--- Instructions to follow ---
Read through the entries below and return each line with the word "will".

--- Exercise data ---
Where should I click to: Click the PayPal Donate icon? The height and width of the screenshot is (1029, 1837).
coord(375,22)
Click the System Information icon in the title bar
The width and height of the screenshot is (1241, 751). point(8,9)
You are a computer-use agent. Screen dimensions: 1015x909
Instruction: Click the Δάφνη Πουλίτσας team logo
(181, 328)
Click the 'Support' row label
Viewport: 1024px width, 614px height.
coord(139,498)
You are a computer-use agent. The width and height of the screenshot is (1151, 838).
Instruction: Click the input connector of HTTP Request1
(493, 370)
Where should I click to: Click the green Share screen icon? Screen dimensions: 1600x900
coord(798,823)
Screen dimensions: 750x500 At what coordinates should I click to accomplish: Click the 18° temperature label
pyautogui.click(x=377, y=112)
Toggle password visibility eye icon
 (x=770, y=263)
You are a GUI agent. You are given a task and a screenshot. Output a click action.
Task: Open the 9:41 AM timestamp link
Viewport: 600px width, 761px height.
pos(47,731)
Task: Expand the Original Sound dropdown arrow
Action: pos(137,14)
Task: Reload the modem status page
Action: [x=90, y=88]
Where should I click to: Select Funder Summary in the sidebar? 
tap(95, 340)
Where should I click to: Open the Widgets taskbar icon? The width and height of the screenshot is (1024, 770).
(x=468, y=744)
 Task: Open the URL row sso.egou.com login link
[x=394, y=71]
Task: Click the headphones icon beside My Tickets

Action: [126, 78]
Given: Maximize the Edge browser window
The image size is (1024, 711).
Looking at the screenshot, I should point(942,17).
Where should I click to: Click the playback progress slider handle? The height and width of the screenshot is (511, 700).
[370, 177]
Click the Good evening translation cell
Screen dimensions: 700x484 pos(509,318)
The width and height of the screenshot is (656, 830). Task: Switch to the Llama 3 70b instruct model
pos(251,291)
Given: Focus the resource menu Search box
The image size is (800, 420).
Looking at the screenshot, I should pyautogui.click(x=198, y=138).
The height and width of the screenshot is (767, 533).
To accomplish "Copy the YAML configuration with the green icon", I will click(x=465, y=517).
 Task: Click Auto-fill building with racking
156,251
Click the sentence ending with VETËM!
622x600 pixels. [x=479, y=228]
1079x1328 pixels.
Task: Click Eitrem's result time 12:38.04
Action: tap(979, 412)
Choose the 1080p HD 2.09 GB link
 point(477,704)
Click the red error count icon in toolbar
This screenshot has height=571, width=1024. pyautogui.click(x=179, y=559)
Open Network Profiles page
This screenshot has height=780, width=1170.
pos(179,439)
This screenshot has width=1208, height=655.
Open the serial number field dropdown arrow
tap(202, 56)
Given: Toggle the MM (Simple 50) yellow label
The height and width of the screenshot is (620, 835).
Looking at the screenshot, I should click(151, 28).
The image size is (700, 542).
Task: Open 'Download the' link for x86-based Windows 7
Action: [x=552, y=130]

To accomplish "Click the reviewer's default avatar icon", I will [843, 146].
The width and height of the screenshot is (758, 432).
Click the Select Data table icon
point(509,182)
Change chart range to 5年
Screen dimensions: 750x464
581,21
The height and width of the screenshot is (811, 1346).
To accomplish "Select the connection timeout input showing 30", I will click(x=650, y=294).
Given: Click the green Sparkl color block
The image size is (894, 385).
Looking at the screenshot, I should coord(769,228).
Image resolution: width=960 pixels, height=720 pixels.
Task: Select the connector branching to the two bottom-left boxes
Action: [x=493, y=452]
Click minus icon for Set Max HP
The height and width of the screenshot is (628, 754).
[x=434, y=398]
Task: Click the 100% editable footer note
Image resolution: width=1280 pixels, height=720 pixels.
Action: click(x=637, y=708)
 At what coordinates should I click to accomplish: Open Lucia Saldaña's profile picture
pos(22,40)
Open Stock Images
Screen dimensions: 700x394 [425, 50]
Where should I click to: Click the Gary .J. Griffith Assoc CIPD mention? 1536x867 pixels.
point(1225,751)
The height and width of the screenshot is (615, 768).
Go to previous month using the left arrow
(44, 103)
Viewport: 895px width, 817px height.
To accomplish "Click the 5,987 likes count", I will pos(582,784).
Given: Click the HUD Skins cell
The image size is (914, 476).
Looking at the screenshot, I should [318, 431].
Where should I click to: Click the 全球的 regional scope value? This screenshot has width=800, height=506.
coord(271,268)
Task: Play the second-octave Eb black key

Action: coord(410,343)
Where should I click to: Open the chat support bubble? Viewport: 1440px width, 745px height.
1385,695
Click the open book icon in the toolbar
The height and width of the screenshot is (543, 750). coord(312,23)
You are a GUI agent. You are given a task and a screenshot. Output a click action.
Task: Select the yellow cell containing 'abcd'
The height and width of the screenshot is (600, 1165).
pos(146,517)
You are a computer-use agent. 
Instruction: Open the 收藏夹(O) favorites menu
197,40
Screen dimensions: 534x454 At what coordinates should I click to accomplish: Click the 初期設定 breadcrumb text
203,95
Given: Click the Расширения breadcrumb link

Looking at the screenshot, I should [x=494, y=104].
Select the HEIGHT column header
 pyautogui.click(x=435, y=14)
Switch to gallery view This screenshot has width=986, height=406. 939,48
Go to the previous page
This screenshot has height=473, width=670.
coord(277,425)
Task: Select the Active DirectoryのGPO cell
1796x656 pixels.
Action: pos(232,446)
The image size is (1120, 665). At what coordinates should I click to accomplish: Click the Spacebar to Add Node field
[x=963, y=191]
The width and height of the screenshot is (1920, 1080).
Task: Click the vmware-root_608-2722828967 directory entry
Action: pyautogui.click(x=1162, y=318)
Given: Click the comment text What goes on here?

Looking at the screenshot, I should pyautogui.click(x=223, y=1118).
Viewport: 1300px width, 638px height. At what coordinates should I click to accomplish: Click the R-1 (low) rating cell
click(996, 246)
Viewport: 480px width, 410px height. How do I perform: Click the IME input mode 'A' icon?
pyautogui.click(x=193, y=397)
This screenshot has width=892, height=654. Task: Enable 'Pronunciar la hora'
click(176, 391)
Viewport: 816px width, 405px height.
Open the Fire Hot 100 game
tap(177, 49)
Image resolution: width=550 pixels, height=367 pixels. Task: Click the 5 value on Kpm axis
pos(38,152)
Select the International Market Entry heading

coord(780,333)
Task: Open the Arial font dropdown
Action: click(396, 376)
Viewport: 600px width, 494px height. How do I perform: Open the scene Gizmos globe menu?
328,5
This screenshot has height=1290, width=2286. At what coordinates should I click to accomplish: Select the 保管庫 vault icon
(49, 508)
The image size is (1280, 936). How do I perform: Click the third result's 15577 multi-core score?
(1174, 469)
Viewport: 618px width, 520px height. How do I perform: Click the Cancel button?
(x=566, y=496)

--- Written answer ---
To accomplish "Copy the YAML configuration with the green icon", I will click(x=465, y=517).
To accomplish "Click the reviewer's default avatar icon", I will [843, 146].
To accomplish "Select the connection timeout input showing 30", I will click(x=650, y=294).
To accomplish "Click the 5,987 likes count", I will pos(582,784).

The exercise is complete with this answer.